Che Guevara con su Rolex. |
Todos
hemos conocido a algún progre, que
identificamos por su vestimenta desaliñada y oscura, pelo largo, saco deportivo
de segunda, anteojos de pasta negra, chancletas y gustos por los bares
clandestinos, las canciones punk y las películas del cine independiente. Pertenecen
a familias de clase media o media alta, sueñan con un mundo mejor, tienen
intereses intelectuales esotéricos y admiran a figuras como el Che Guevara y Fidel
Castro. Los conozco muy bien, porque en los ochentas, yo también me definía progre, con todo y el Manifiesto
Comunista debajo del brazo.
Poco he
cambiado; sigo siendo activista militante de causas que otros han dado por
perdidas. Sigo batallando con la injusticia, la desigualdad de oportunidades y la
mediocridad, y la pasión me brota, en cada fibra de mi ser, con sentimientos de
indignación por quienes manipulan vilmente a las clases sociales más humildes con
sus discursos de “control político”, buscando la aceptación de los votantes al
presentarse como los redentores de la clase trabajadora, sin importar las
consecuencias para el país. En Costa
Rica vamos de mal en peor a causa del populismo, y sin embargo, sigo llena de
esperanza de que el pueblo despertará y pronto se movilizará.
Lo veo en
las redes sociales.
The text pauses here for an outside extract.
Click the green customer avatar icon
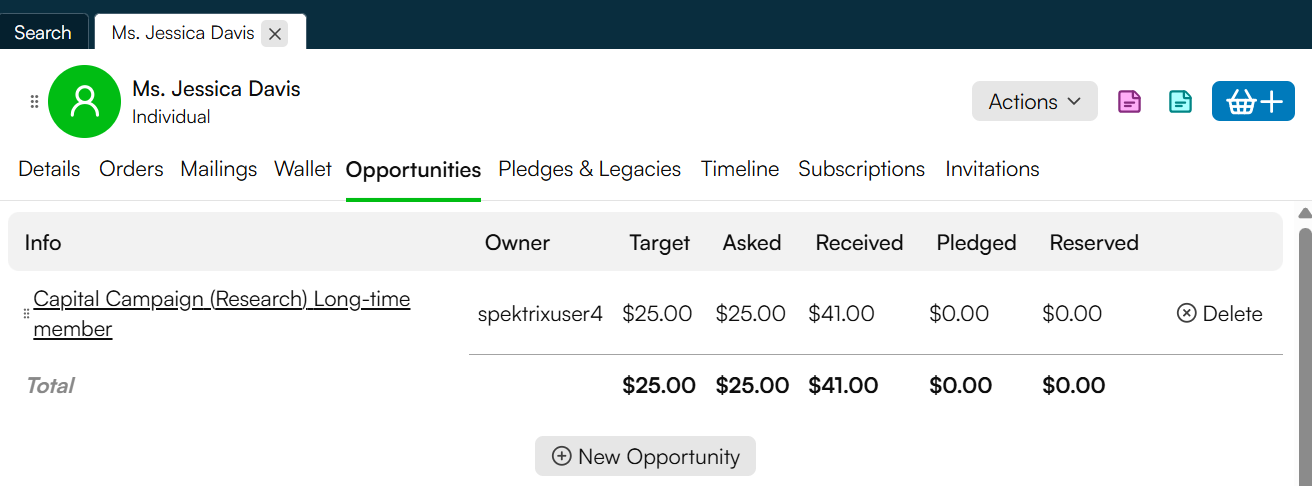The width and height of the screenshot is (1312, 486). [84, 101]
Somos muchos que aprendimos a desconfiar de quiénes se
ufanan de velar por el bienestar común y el progreso del país, cuando lo que
realmente pretenden es acaparar el poder político y económico para sus fines
individuales. Empezamos a tomar
consciencia del objetivo real de estas personas, las que buscan ser contratadas
y remuneradas a perpetuidad en puestos de poder, de forma desmedida y poco solidaria,
a costas del ciudadano común, cuyos intereses dicen defender.
Mucho
he cambiado. Con muchos más años y menos
ingenuidad, me di cuenta de que la culpa no es del sistema capitalista. Aún con todas sus fallas, el comunismo ya no
es referente ni objetivo que alcanzar por una razón muy simple: el país no
puede compartir riqueza cuando no establece un contexto propicio para
producirla. Peor aún, no confío en la
honorabilidad y capacidades técnicas de quienes estarían a cargo de repartirla,
al menos no con las prácticas de empleo público vigentes y la grave ausencia de
mecanismos de transparencia y rendición de cuentas. Las malas prácticas de clientelismo político,
nepotismo, amiguismo, corrupción, inoperancia y abuso de poder han corroído el
tejido social, con terribles consecuencias sobre el respaldo y legitimidad de nuestra
institucionalidad.
Quisiera que nuestra juventud encontrase la pasión por vivir, por luchar por un mundo mejor, y tengo la firma convicción de que podrían canalizar su desencanto con el estado actual de la sociedad y con sus propias condiciones de vida, empoderándolos para que tomen acciones de incidencia política y activismo pacífico, alejándolos a su vez del mundo del consumismo desmedido, la violencia y el vicio. Sin ira no hay pasión.
Publicado en el Periódico La República el 1 de junio de 2015.